New findings show that malicious actors could leverage a sneaky malware detection evasion technique and bypass endpoint security solutions by manipulating the Windows Container Isolation Framework.
The findings were presented by Deep Instinct security researcher Daniel Avinoam at the DEF CON security conference held earlier this month.
Microsoft’s container architecture (and by extension, Windows Sandbox) uses what’s called a dynamically generated image to separate the file system from each container to the host and at the same time avoid duplication of system files.
It’s nothing but an “operating system image that has clean copies of files that can change, but links to files that cannot change that are in the Windows image that already exists on the host,” thereby bringing down the overall size for a full OS.
“The result is images that contain ‘ghost files,’ which store no actual data but point to a different volume on the system,” Avinoam said in a report shared with The Hacker News. “It was at this point that the idea struck me — what if we can use this redirection mechanism to obfuscate our file system operations and confuse security products?”
This is where the Windows Container Isolation FS (wcifs.sys) minifilter driver comes into play. The driver’s main purpose is to take care of the file system separation between Windows containers and their host.
The driver handles the ghost files redirection by parsing their attached reparse points and the associated reparse tags which uniquely identify the owner, i.e., the implementer of the file system filter driver that performs additional filter-defined processing on a file during I/O operations.
Two such reparse tag data structures used by the Windows Container Isolation filter, according to Microsoft, are IO_REPARSE_TAG_WCI_1 and IO_REPARSE_TAG_WCI_LINK_1.
The idea, in a nutshell, is to have the current process running inside a fabricated container and leverage the minifilter driver to handle I/O requests such that it can create, read, write, and delete files on the file system without alerting security software.
It’s worth pointing out at this stage that a minifilter attaches to the file system stack indirectly, by registering with the filter manager for the I/O operations that it chooses to filter. Each minifilter is allocated a Microsoft-assigned “integer” altitude value based on filter requirements and load order group.

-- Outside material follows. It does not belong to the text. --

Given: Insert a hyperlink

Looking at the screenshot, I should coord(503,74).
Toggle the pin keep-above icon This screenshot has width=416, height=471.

The wcifs.sys driver occupies a lower altitude range of 180000-189999 (specifically 189900), while antivirus filters, including those from third-parties, function at an altitude range of 320000-329999. As a result, various file operations can be performed without getting their callbacks triggered.
“Because we can override files using the IO_REPARSE_TAG_WCI_1 reparse tag without the detection of antivirus drivers, their detection algorithm will not receive the whole picture and thus will not trigger,” Avinoam explained.
That having said, pulling off the attack requires administrative permissions to communicate with the wcifs.sys driver and it cannot be used to override files on the host system.
The disclosure comes as the cybersecurity company demonstrated a stealthy technique called NoFilter that abuses the Windows Filtering Platform (WFP) to elevate a user’s privileges to that of SYSTEM and potentially execute malicious code.
The attacks allow the use of WFP to duplicate access tokens for another process, trigger an IPSec connection and leverage the Print Spooler service to insert a SYSTEM token into the table, and make it possible to obtain the token of another user logged into the compromised system for lateral movement.